Please state the number of lines in the records below that contain the string "مكاتب", and nothing further.

(Screenshot grounding data)
══════════════════════════════

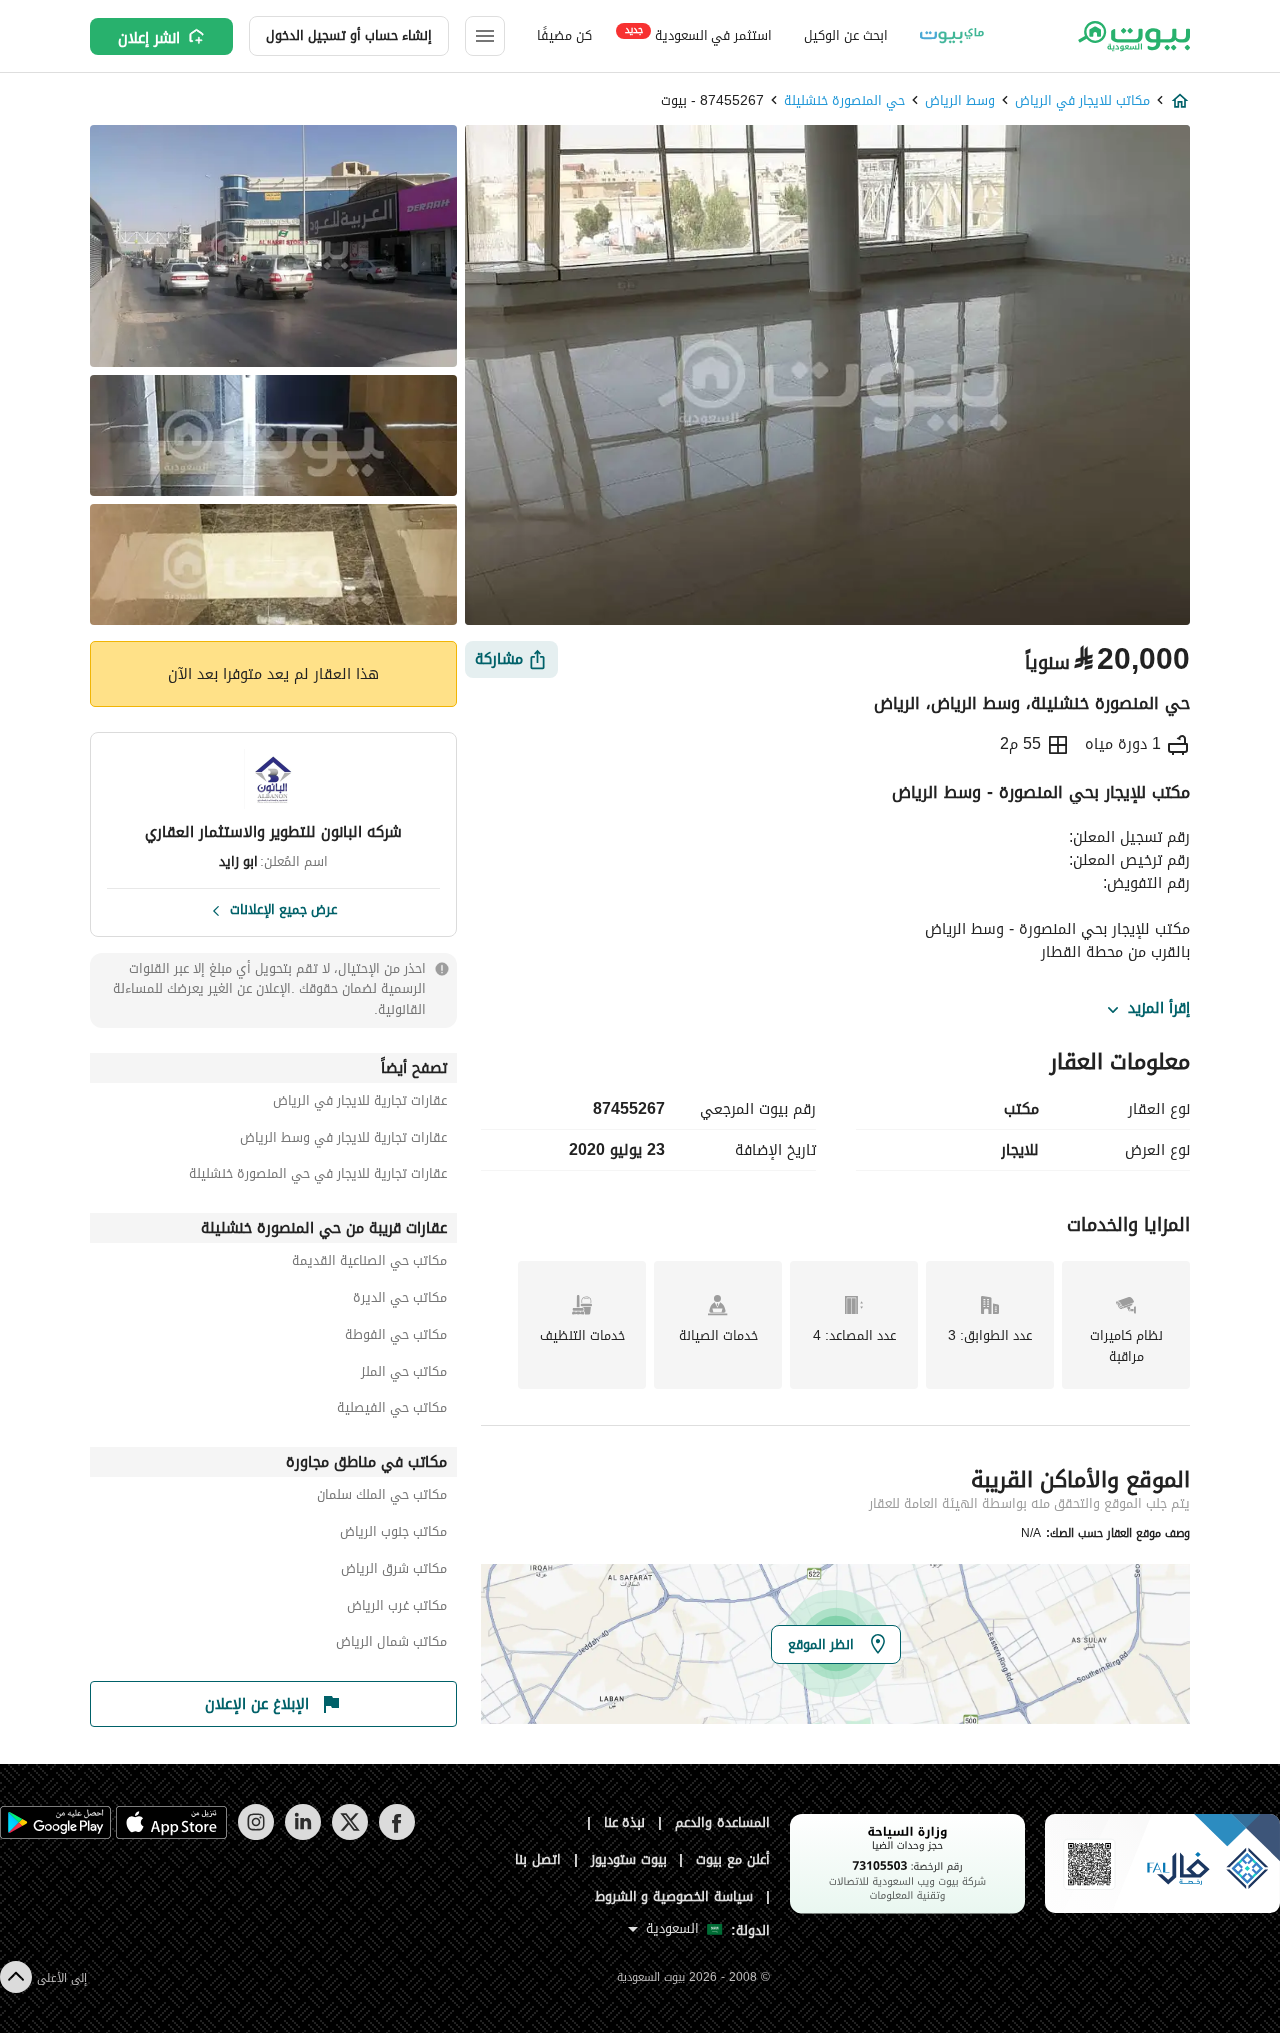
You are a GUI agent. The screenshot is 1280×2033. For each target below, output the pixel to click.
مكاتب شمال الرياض (391, 1644)
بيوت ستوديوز (629, 1859)
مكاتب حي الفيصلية (392, 1410)
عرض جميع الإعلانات (283, 908)
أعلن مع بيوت (733, 1859)
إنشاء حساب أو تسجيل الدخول (349, 35)
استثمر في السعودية (698, 34)
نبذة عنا (625, 1822)
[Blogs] (952, 36)
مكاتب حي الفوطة (396, 1337)
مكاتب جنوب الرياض (393, 1534)
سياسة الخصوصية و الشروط (674, 1896)
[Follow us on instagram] (255, 1835)
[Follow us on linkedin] (302, 1835)
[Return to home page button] (1132, 36)
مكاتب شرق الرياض (394, 1571)
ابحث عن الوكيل (845, 35)
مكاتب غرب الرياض (397, 1608)
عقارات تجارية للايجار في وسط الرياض (343, 1140)
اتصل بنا (538, 1859)
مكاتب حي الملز (404, 1374)
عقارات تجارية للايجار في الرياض (360, 1103)
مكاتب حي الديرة (400, 1300)
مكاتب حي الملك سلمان (382, 1497)
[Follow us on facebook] (396, 1835)
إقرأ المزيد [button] (1159, 1009)
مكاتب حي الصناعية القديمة (369, 1263)
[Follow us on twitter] (349, 1835)
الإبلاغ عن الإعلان (257, 1704)
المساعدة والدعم (722, 1822)
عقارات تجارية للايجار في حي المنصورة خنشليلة (318, 1176)
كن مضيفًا (564, 35)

══════════════════════════════

## Solution for this problem
10